══ Ausgewählter Abschnitt
# TargetVisu Schaltfläche Farbe ändern?



## cream3000 (14 September 2009)

Hallo zusammen,

weiß jemand wie man bei einer Schaltfläche in der TargetVisu die Farbe ändert?
z.B. Rot und Grün für Start/Stop, etc.

Besten Dank schon mal,

gruß Andi.


----------



## McNugget (14 September 2009)

Halo. Ich gehe mal davon aus, dass Du Codesys 2.3 verwendest.

Man kann z. B. in den Objekteigenschaften des Elements unter "Farben" eine Alarmfarbe definieren.

Dann braucht man in den "Variablen" des Objekts nur noch in den Parameter die auslösende Boolsche Variable einzutragen.

Dann sollte ein einfacher Farbwechsel schon funktionieren.



Gruss

McNugget


----------



## cream3000 (14 September 2009)

ich habe TwinCAT in der aktuellen Version.

Ist eine Farbänderung nur per Alarmfarbe möglich?


----------



## McNugget (14 September 2009)

Twincat kenne ich zwar nicht praktisch, aber es sollte sehr ähnlich sein.

Ich habe nur die simpelste und schnellste aller Lösungen genannt. Kein Anspruch darauf, dass es auch der beste Ansatz ist. ;-)



Du kannst in den Farbvariablen des Objekts alles genau festlegen, bzw. sogar die Farben dynamisch auds dem Programm heraus vorgeben.
════
◆ Die Aufgabe
Fasse den Absatz des Forenthreads oben, der mit „Ich habe nur die simpelste“ beginnt, in einem einzigen kürzeren Satz zusammen.
══ Aufgeführte Einträge
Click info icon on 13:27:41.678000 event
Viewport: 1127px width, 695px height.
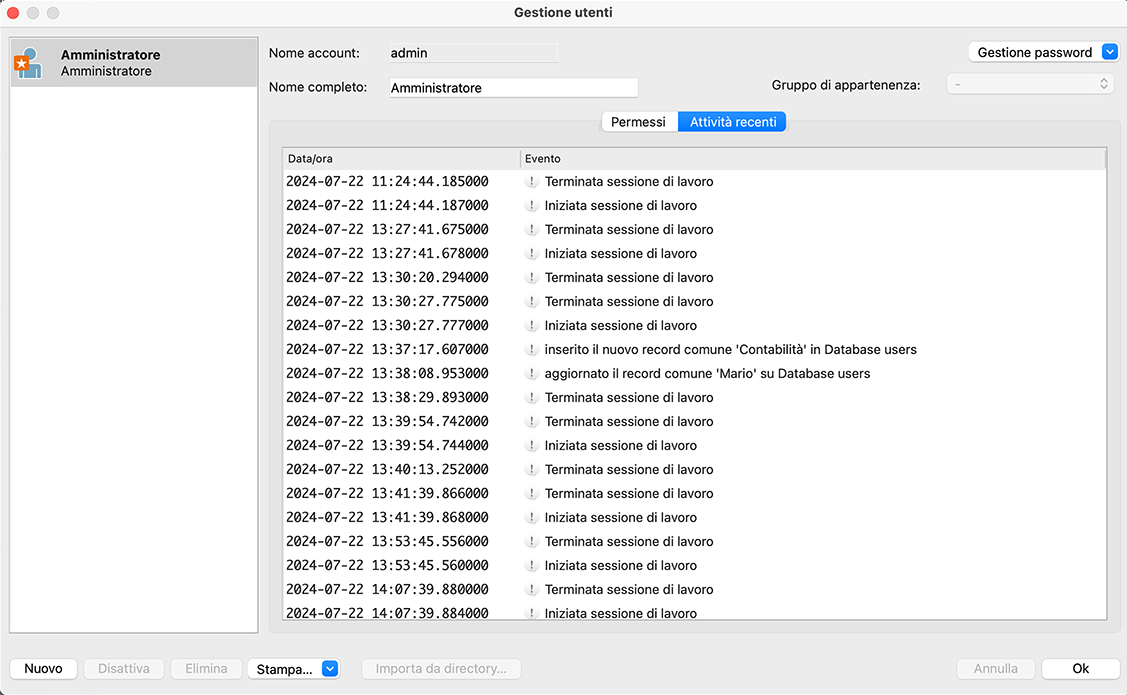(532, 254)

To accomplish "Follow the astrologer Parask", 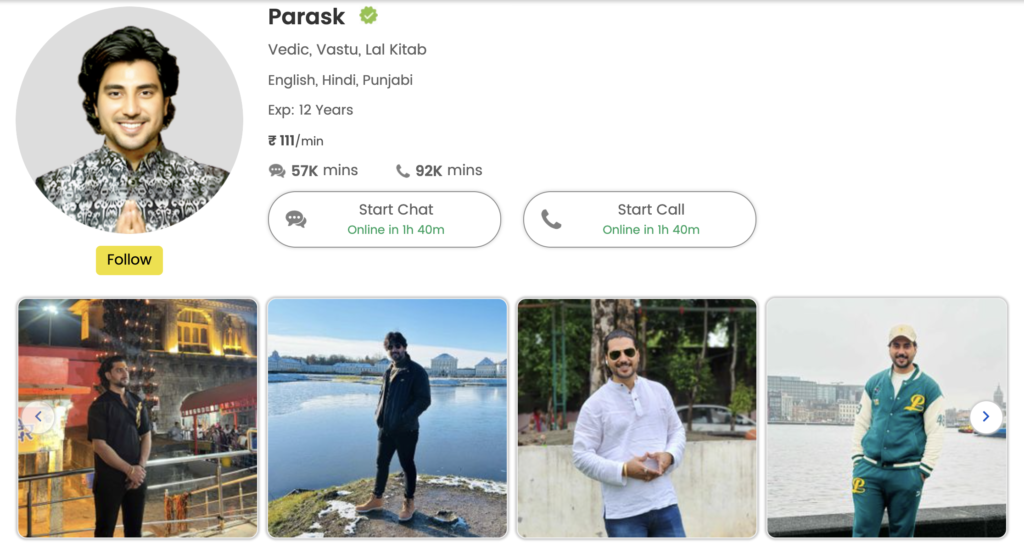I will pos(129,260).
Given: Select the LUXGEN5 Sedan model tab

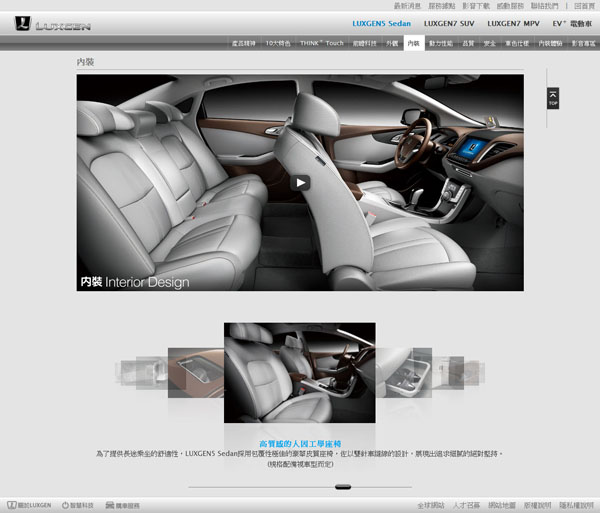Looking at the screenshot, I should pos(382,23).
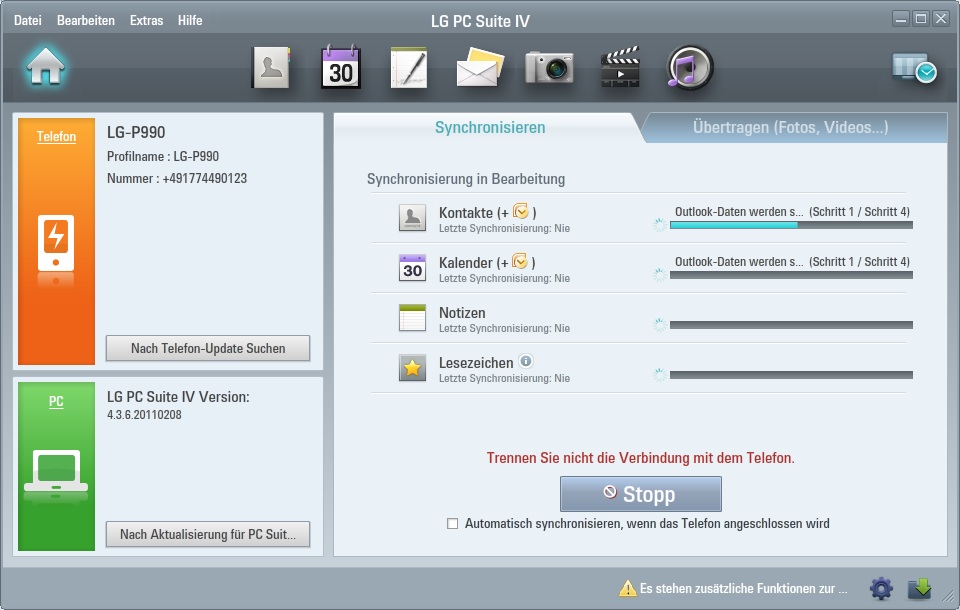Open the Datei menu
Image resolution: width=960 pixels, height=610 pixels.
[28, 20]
════
◆ Lösung der Aufgabe
Genannt wurde nur die einfachste und schnellste Lösung, ohne Anspruch darauf, dass sie auch die beste ist.